Я же, как и всякий бродячий охотник, когда-то должен был непременно встретиться с медведем и поведать о том. Таскаясь с ружьем лет с двенадцати, исходил я всякой тайги много: сибирской, заполярной, уральской, вологодской, а вот медведя воочию, тет-а-тет, как говорят французы, узрел всего единожды, потому и судите, сколь редок и осторожен этот зверь.
Случалось, конечно, видеть медвежьи следы, хаживал и я медвежьими тропами, рев слыхивал, как-то спугнул вроде бы с лежки косолапого, но все на таком расстоянии, что уверенности полной не было — медведь бежал или лось, а может, бродяга какой…
Вообще-то, на зверя я почти не охотился. В детстве бывал раза два на маральих солонцах и, когда при мне убили маралуху, стали ее свежевать, я разревелся и убоину есть не мог. Привыкшие думать, что на меня напущена порча, родственники перестали брать меня на охоту.
В войну довелось мне раза два ходить за козами по снегу.
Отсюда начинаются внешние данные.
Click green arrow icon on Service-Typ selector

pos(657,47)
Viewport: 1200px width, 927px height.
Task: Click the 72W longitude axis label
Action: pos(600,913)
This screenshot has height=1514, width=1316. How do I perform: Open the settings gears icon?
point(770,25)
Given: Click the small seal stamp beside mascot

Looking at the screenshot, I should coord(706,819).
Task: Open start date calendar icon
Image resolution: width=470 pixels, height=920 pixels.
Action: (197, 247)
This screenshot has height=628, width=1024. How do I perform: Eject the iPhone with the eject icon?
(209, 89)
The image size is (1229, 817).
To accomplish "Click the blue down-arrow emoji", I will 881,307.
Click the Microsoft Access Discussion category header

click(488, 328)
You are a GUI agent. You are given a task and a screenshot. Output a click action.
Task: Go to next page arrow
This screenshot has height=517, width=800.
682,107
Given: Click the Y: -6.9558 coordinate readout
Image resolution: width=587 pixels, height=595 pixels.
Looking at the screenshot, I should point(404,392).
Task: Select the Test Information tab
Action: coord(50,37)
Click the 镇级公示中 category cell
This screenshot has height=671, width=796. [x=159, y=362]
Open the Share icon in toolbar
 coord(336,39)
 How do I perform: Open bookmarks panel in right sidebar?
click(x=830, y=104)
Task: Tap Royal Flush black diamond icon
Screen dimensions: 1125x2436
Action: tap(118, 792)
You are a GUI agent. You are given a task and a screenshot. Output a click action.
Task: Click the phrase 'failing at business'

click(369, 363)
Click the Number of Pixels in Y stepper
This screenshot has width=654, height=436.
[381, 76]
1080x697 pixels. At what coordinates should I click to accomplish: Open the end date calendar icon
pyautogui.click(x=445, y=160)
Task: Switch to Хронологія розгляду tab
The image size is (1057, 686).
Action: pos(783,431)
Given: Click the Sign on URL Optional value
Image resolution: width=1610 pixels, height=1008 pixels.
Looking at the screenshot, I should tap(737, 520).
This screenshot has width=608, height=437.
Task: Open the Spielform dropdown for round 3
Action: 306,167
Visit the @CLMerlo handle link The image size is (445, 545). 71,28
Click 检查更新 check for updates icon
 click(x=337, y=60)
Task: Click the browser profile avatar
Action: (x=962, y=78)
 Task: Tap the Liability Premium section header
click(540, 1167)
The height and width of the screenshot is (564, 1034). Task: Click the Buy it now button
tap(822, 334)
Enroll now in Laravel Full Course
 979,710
На фронте, случалось, стрелял кур, уток, и в «руках не дрогнул карабин», коли добивали на еду раненых горемык лошадей, брошенных в поле.
После войны мне никого не хотелось стрелять, но нужда заставляла, и — грешен, ох грешен! — много истребил я на Урале тетеревов, уток и в особенности рябчиков.
После окопов, смертей и военной толчеи тянуло от суеты, гама и рева побыть наедине с собою. Охота на рябчиков с манком — уединенная, тихая, иной раз за день километров тридцать-сорок сделаешь, да все по старым просекам, по заброшенным дорогам, по поймам речек, вдоль логов и ключей, — красот всяких насмотришься, приключений тыщи изведаешь, надышишься, отойдешь душою…
И до того я сделался беспечен на охоте по птице, что пули вовсе перестал брать, если и были в патронташе один-два заряда с пулями, то лишь для блезиру, как говорят в народе.
Когда я приобрел избу в глухой деревне Быковке, что стоит в глуби мыса, образованного соединившимися реками Чусовой и Сылвой, то и совсем о каких-либо зверях забыл думать: леса здесь давно выпластаны, лишь у речек, в недоступных оврагах, растерянно ершились островки хвойников, да на самом мысу, каменным плугом впахавшемся в водохранилище, обреченно шумела грива колхозного лесного надела.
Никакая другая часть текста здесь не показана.